Fig. 2: BATF3-dependent cDC1 dendritic cells are required for the optimal induction of anti-RV-specific IgA responses in the mLNs.

a–c Batf3^Het and Batf3^KO mice were orally infected with RV. a Representative flow cytometry plots for RV-VLP staining in the B220⁺CD138⁻ B cells (pre-gated on CD19⁺IgD⁻) and the total number of IgA⁺ and IgM⁺ and RV-specific B cells in the mLNs. b Representative flow cytometry plots for RV-VLP staining in plasmablasts (B220⁻CD138⁺; pre-gated on CD19⁺IgD⁻) and the total number of IgA⁺ and IgM⁺ and RV-specific plasmablasts at 7 days post infection. c Representative flow cytometry plots for CCR9 and α₄β₇ expression on the different IgA⁺ plasmablasts (concatenated data from three mice, representative of two independent experiments). d huCD207-DTA and wildtype mice were orally infected with RV. The total number of IgA⁺ and RV-specific B cells (top) or plasmablasts at 7 days post infection.
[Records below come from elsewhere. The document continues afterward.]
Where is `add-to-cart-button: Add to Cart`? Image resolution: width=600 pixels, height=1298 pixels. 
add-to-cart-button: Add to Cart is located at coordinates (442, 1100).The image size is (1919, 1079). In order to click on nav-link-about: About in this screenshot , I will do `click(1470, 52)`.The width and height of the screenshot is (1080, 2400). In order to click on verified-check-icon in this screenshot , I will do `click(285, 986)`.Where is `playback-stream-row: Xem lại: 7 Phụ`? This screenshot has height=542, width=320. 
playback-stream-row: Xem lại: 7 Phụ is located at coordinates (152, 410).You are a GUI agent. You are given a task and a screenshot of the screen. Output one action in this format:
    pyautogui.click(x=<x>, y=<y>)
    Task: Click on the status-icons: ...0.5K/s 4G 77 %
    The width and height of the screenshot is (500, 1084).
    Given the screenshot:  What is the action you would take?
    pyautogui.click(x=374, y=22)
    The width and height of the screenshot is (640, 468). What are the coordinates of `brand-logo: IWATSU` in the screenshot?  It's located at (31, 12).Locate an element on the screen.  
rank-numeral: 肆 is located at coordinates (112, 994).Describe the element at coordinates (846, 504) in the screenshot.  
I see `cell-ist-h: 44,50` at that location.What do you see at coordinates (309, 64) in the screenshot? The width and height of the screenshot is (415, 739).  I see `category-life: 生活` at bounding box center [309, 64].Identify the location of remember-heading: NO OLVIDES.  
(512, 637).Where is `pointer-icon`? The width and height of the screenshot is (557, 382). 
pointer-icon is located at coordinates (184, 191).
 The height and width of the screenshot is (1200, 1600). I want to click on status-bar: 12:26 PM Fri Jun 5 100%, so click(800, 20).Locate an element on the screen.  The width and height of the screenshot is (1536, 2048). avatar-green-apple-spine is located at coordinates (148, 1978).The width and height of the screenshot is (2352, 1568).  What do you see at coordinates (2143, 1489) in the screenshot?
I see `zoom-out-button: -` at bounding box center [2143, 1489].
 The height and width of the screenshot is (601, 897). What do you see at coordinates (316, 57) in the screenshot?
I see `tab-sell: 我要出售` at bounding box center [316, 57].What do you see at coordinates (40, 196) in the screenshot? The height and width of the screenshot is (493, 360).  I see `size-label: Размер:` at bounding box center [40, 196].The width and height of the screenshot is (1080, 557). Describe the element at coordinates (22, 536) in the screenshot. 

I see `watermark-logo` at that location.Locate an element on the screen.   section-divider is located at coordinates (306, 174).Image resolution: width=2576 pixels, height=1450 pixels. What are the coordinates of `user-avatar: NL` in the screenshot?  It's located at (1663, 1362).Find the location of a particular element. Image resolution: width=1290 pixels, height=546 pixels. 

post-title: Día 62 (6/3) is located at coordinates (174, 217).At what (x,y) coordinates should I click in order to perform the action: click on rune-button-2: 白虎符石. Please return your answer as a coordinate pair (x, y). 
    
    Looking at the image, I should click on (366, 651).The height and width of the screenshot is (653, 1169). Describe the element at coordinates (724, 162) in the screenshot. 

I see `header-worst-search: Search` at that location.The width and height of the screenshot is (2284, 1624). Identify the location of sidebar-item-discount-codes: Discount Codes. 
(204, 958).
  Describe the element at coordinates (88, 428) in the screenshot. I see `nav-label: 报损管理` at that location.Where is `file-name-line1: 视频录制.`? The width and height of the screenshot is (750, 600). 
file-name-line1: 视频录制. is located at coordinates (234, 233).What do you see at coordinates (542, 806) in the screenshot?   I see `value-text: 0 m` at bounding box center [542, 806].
Cells were pre-gated as mentioned in a, b above. Dots represent data from individual mice. Data were collected from a, b six independent experiments, or d four independent experiments with 3–6 infected mice per experiment. Two-way ANOVA with Tukey post hoc test was performed for statistical analysis. *p < 0.05, **p < 0.01, ***p < 0.001. White symbols: HET; black symbols: KO; shaded bars: RV-infected.